GOAL ▸ Count the lines in the material below that contain the string "icon", and reply with that number alone.

DATASET RECORDS ▸

++++++++++++++++++++

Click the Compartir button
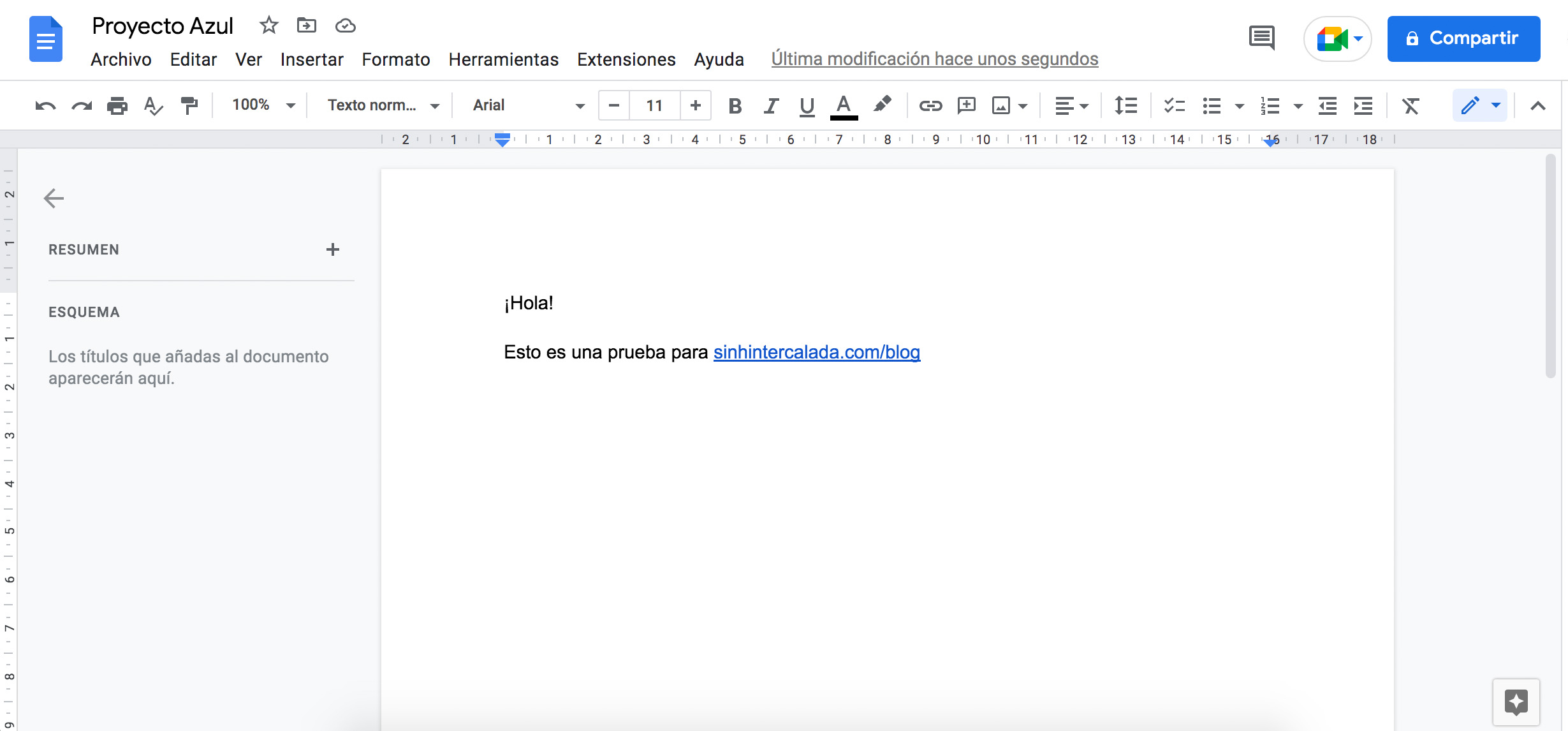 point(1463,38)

++++++++++++++++++++

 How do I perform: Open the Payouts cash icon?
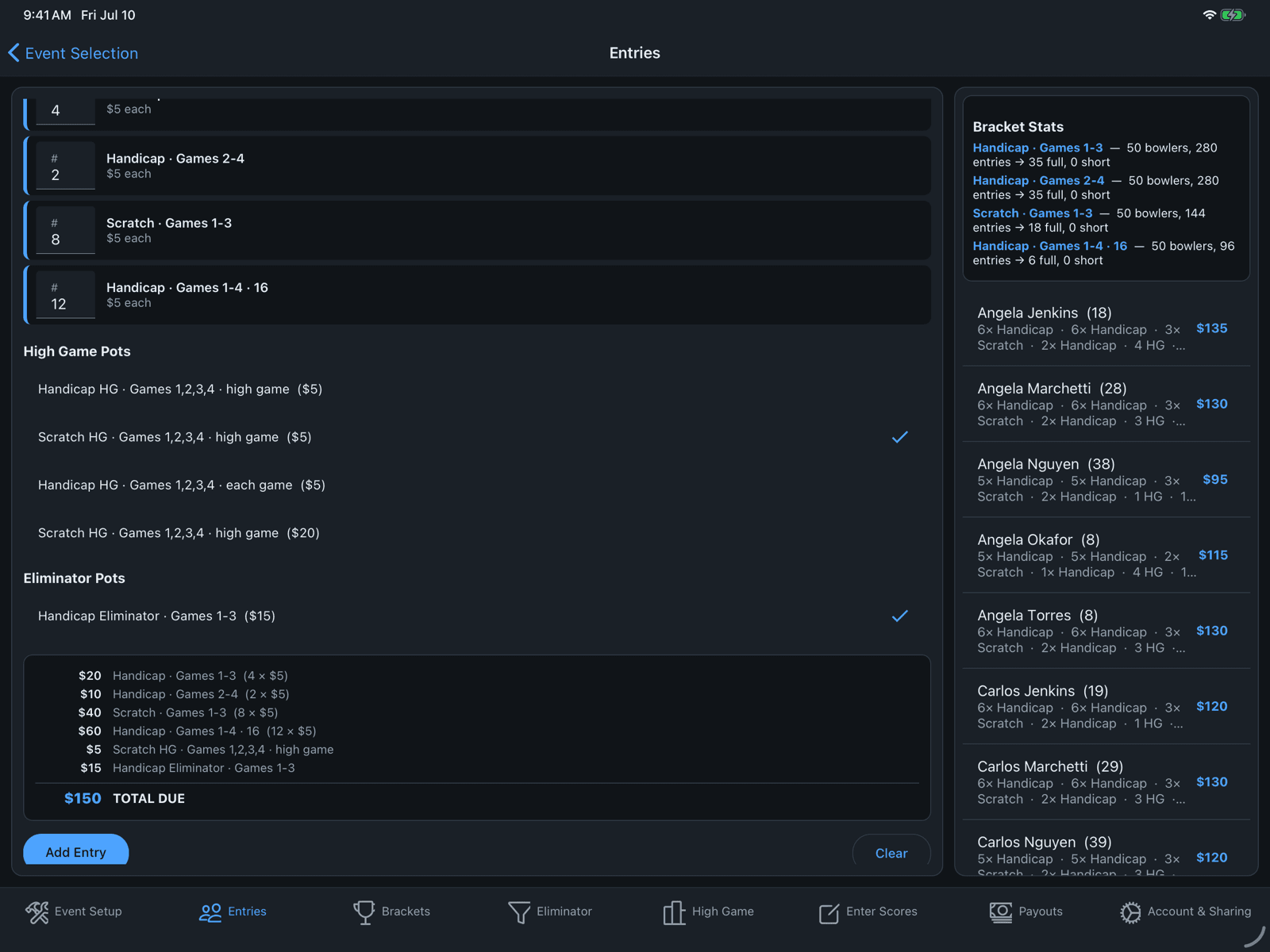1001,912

++++++++++++++++++++

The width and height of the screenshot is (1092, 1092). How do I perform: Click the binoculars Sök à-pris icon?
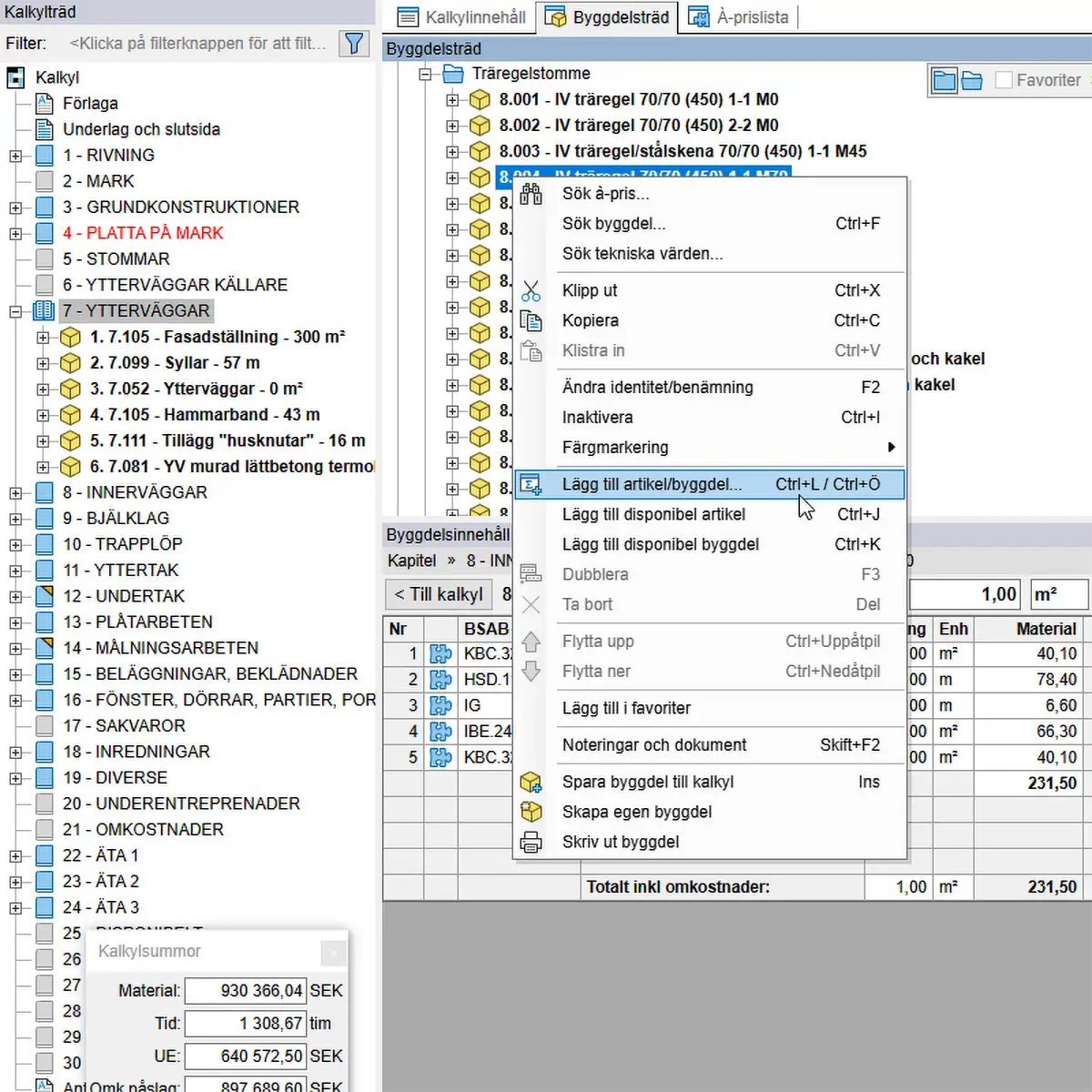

++++++++++++++++++++

ANSWER TO THE EXERCISE ▸ 2